Prêchez, patrocinez

« Pressez-moi de me joindre à femme autre que sotte;
Prêchez, patrocinez jusqu’à la Pentecôte,
Vous serez ébahi, quand vous serez au bout,
Que vous ne m’aurez rien persuadé du tout  »
L’Ecole des femmes, I, 1 (v. 119-122)

De même que « l’infaillible apanage », la formule provient du Tiers Livre de Rabelais :

I’entendz, respondist Pantagruel, et me semblez bon topicqueur et affecté a vostre cause. Mais preschez et patrocinez d’icy a la Pentecouste, enfin vous serez esbahy comment rien ne m’aurez persuadé.
(Chap.
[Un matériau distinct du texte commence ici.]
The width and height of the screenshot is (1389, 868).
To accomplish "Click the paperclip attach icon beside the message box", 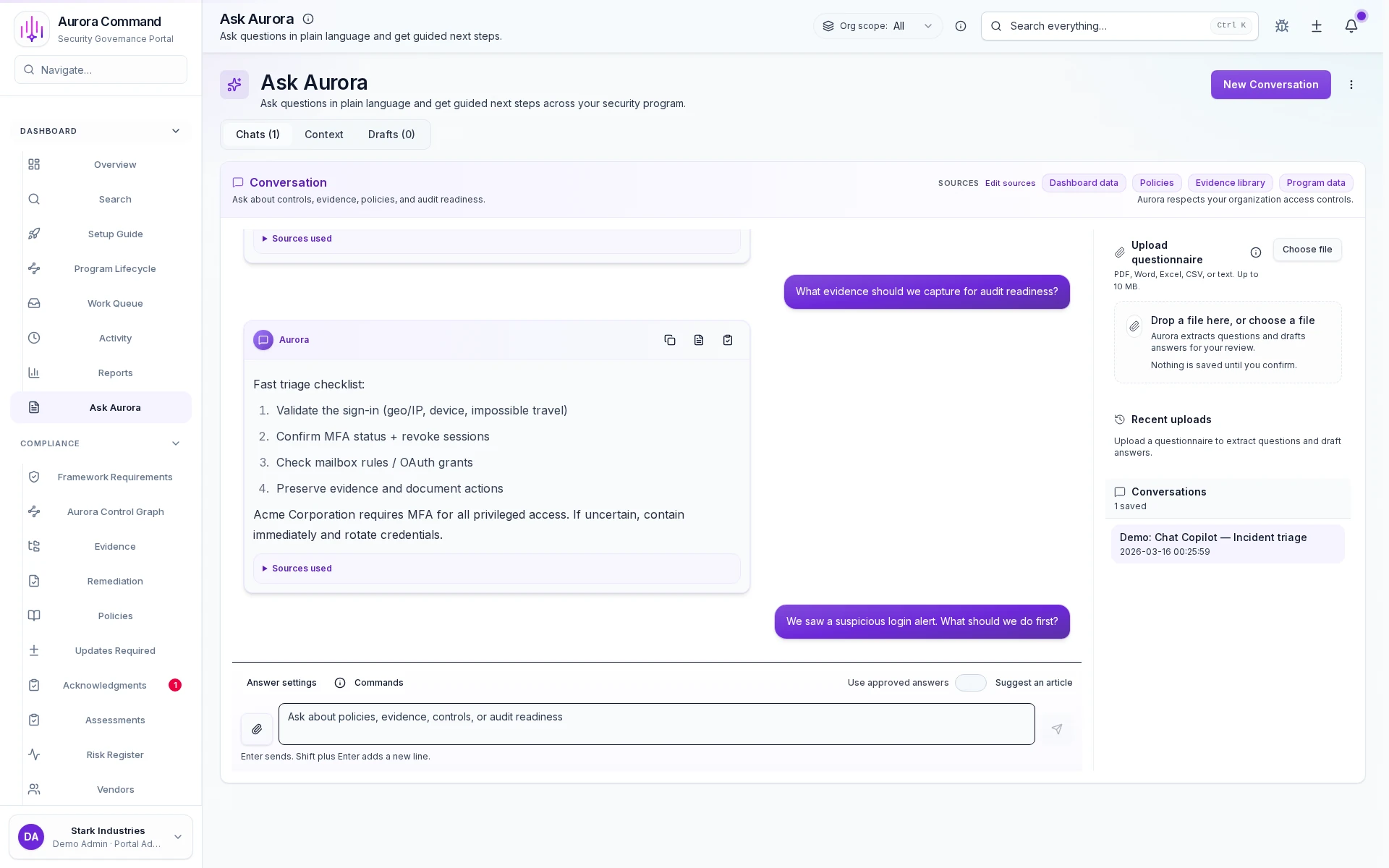I will pos(257,729).
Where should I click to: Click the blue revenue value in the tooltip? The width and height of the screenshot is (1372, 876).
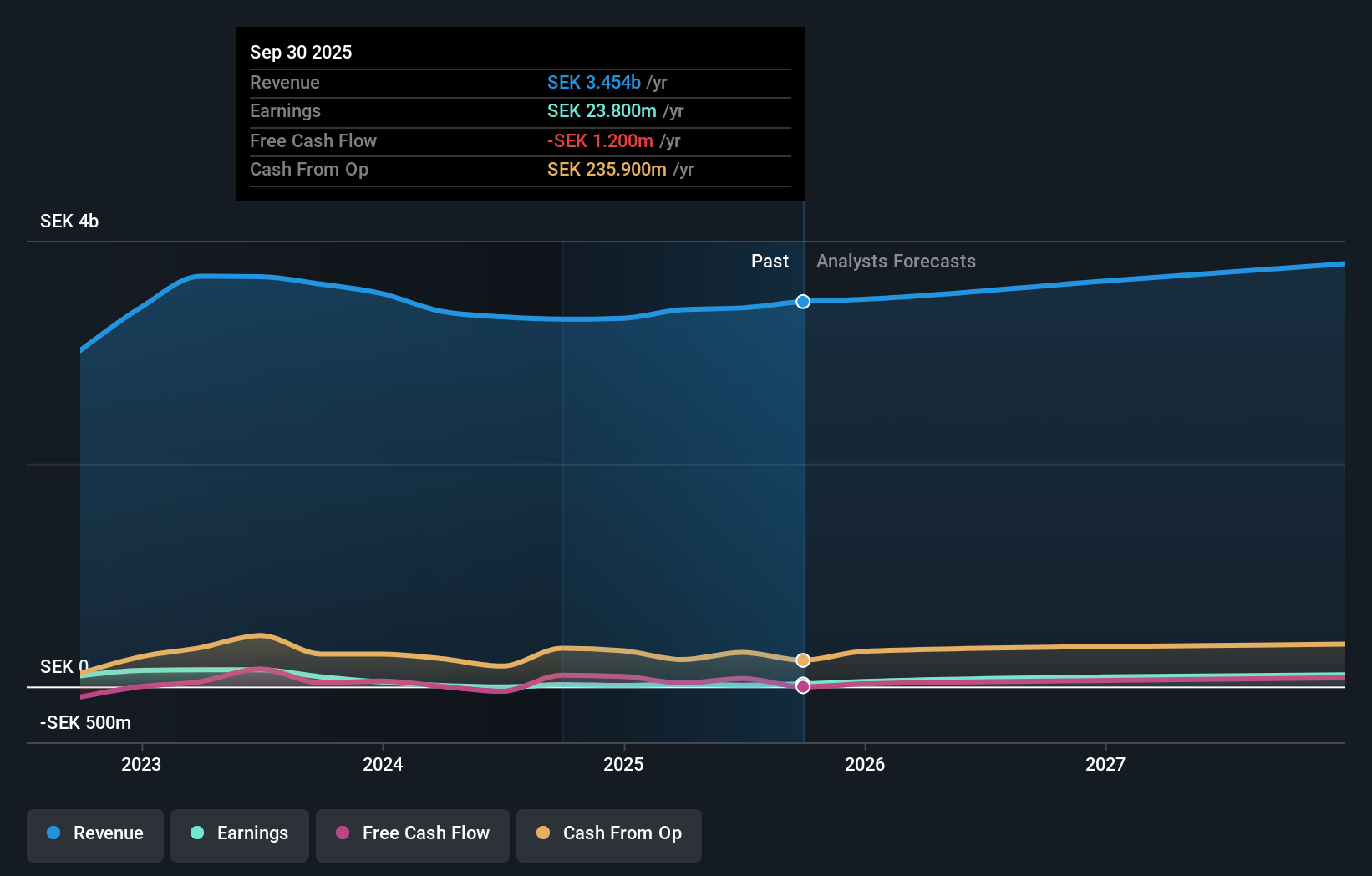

V « Comment Pantagruel deteste les debteurs et emprunteurs »)

 

La provenance de cette citation sera relevée dans le Panégyrique de l’Ecole des femmes de Robinet :

Je passe sous silence, que ce n’est qu’un mélange des larcins que l’Auteur a fait de tous côtés, jusqu’à son « Prêchez et patrocinez jusqu’à la Pentecôte », qu’il a pris dans le Rabelais.
(p. 52)

 

Vous savez bien que c’est une Réponse de Panurge à Pantagruel, qu’il a mise exprès dans la bouche d’Arnolphe, à cause qu’elle venait à propos.